Can't exactly put this mess on one guy, because everyone from Tyrese Maxey to Thybulle struggled throughout the night.
• Doc Rivers heaped praise on Tobias Harris for picking up Darius Garland in the second half against Cleveland on Saturday, but you would be hard-pressed to tell me what he has done well after the trade deadline otherwise. And Tuesday's first half was a different sort of clunker than the ones Harris piled up early in the season — he had just three shot attempts after the first 24 minutes of action, and that happened despite the Sixers allowing him to post up and run a lot of time off of the clock on several early possessions.
Frankly, I do wonder how much he was impacted as a result of his name being thrown around the week before the deadline. Harris was in a groove prior to the deal for Harden being made, and now he's completely out of sorts, out of the rhythm he had discovered over the last month or so. I think you can chalk some of this performance up to a simple outlier bad performance, but boy, was it stinky.
Soon enough, Harris being a secondary figure for this team is going to be commonplace, but that's not an excuse for a lack of production or a failure to make use of the possessions where he gets to operate. At least one thing should be true — we will see far fewer post-ups run through him in service of more pick-and-rolls with a spread offense, and that will be to the benefit of everybody involved.
• Furkan Korkmaz dropped at least three passes that hit him directly in the hands. Not sure exactly what the issue was with him, but he didn't exactly look dialed in.
• Shake Milton's inability (or perhaps unwillingness) to go side-to-side on the move makes it really hard for him to score unless he can simply get by somebody. There are a lot of times when he tries to get downhill and finds himself tied up with the man defending him, which leads to him putting up some brutal runners and floaters that fall harmlessly off of the rim.
• I can (and did) sit here and write about all the reasons this game doesn't matter, because there's very little we learned from this game about whether or not the Sixers can contend for a title with this group. If they don't have one of James Harden or Joel Embiid available in the playoffs, their odds of success are very low, and I don't think anyone inside or outside of the building believes otherwise.

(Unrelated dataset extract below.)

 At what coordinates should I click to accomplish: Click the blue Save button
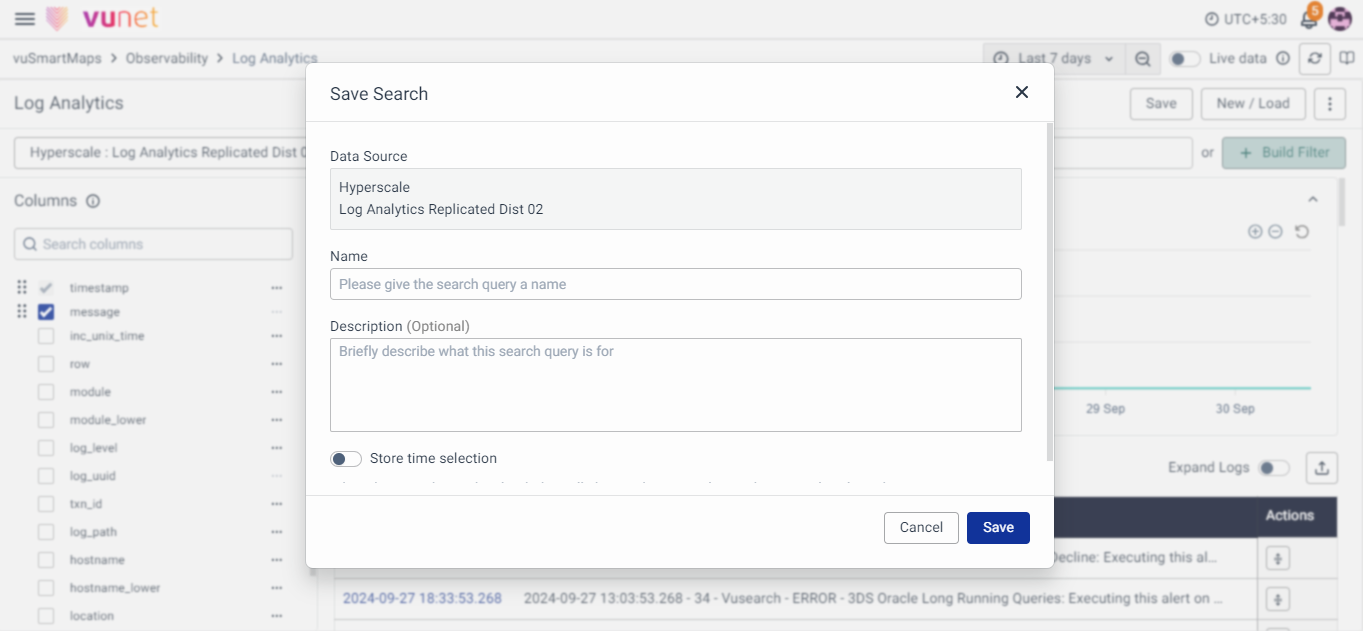(x=997, y=528)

That being said, each of these games counts the same in the standings, and choosing to go the conservative route with Harden's rehab and return ultimately left them drawing dead in this one. It may very well turn out to be the prudent move, but seeding and the playoff bracket are going to matter quite a bit in the Eastern Conference playoffs this year.

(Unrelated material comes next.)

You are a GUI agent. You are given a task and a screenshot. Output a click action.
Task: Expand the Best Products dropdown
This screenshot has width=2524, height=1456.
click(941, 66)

• I can already tell the Embiid/Harden era is going to be a nonstop bitchfest about the officials from the people who support the team and the opponent fanbases they're up against every night. Please, have some decency.
• Joel Embiid is a guy who picks up basketball skills as quick as anyone I can remember, which made his attempt at a James Harden stepback (and the subsequent travel call) that much funnier when Embiid tried it toward the end of the first half:
Wait, did Joel Embiid try to do a James Harden step back 3-pointer? pic.twitter.com/AuePhAQnOV
— Rob Tornoe (@RobTornoe) February 16, 2022
Obviously, your emotional investment in this group is different from mine, but I hope you were all able to laugh at this absurdity during a brutal game for the home team. You can still find a bit of joy in an awful loss if you look close enough.
• At least they played My Prerogative by Bobby Brown at halftime. That song is a jam.
• Anybody who attended this game should qualify for a free Wendy's meal after the next Frosty Freeze Out success even if they don't go to that game. Give the people something for sitting through this.